We’ve had several patients ask for our opinion on the US government report on Vitamin D and Calcium supplementation. We understand why this issue is so confusing for so many of our patients — heck, most docs are not even entirely clear on the why and how of Vitamin D and Calcium supplementation. This article, Government Gets it Wrong Again: U.S. Recommendation for Vitamin D and Calcium Supplementation is Too Low by William B. Grant, Ph.D. answers all of the assertions made by the USPSTF in their report and the subsequent poor reporting done in virtually all media outlets on this issue.
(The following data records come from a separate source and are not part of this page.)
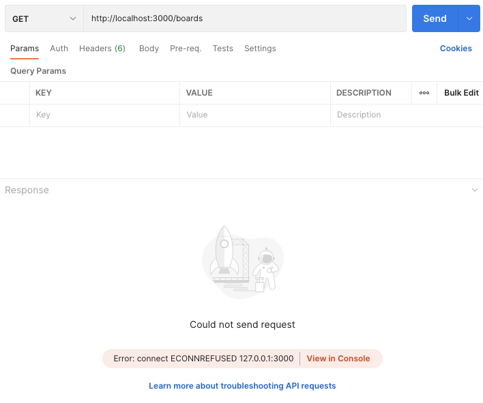
Task: Select the Body tab
Action: 149,48
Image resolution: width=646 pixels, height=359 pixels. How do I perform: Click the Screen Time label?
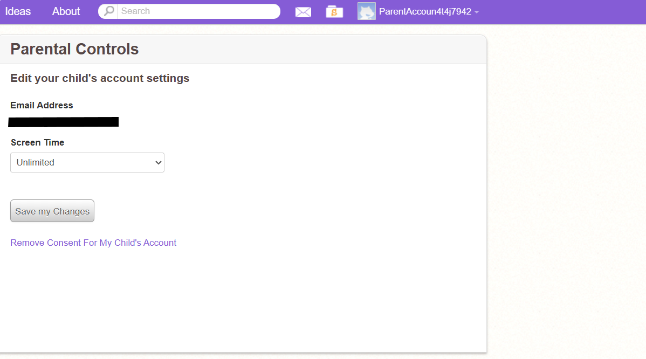[37, 142]
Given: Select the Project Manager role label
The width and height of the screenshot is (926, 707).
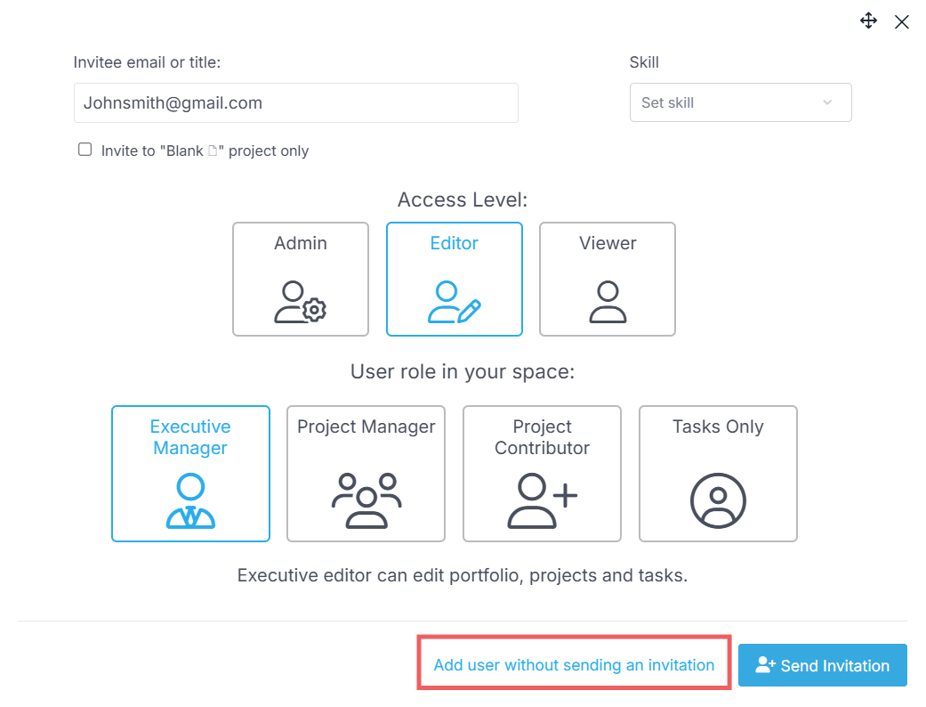Looking at the screenshot, I should coord(366,427).
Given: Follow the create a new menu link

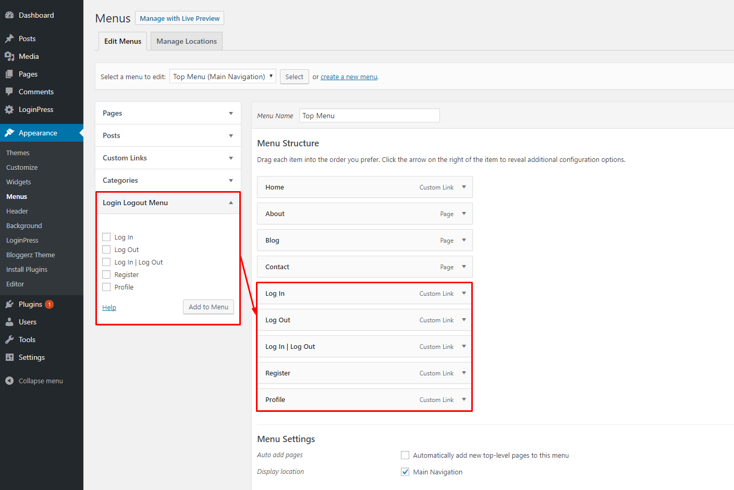Looking at the screenshot, I should [x=349, y=77].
In addition, the article Top Vitamin D Papers of 2011: Dosage Recommendations and Clinical Applications does a nice job of reviewing the latest research in this area.
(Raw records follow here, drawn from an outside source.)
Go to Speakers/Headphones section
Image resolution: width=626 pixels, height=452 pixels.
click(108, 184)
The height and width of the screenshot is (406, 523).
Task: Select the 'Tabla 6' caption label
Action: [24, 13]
Since we began routinely testing patients’ serum Vitamin D levels, we have literally not had one patient whose levels could be considered in the ideal range. We were questioning our internist about his experiences in his patient population and he also stated that out of “probably a thousand” patients, he had only seen a few whose Serum Vitamin D levels were ideal.
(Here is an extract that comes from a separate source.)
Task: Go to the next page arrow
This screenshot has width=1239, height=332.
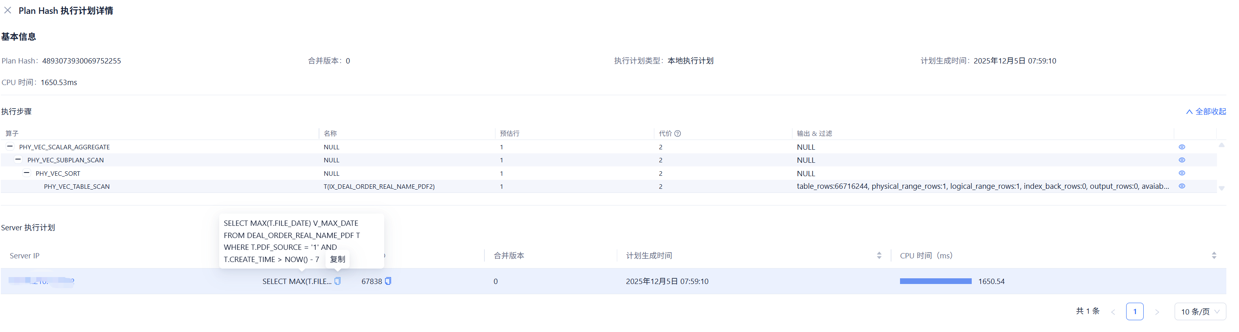Action: 1157,312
Unfortunately, my own levels were suboptimal even though I had been taking 4,000IU/day of what I considered to be a high-quality pharmaceutical grade Vitamin D supplement — one which I had been recommending to patients for years. I had placed one of my staff members on the same supplement about the same time I went on it so I had her levels checked and she also came back low. I have subsequently stopped using that particular company’s product and I am now using 10,000IU/day of a liquid emulsified Vitamin D3 supplement that has proven to be much more effective.
Beyond our discovery that, even among the pharmaceutical grade supplements, not all Vitamin Ds are created equal, there has been a flood of research on the effects of Vitamin D on health in many different manners and mechanisms. Yet, dosage still remains an issue. Our practice is to get a serum level before initiating therapy of 10,000IU/day. (We used this study to justify our 10,000 IU daily dosage) we then check the levels again at 90 days and then every six months until a serum level of 50 on the LabCorp study is achieved.
Bottom line: I’m still personally taking 10,000IU of a high-quality D3 supplement and will continue to recommend higher doses, along with careful blood monitoring of serum levels, than this government panel suggests.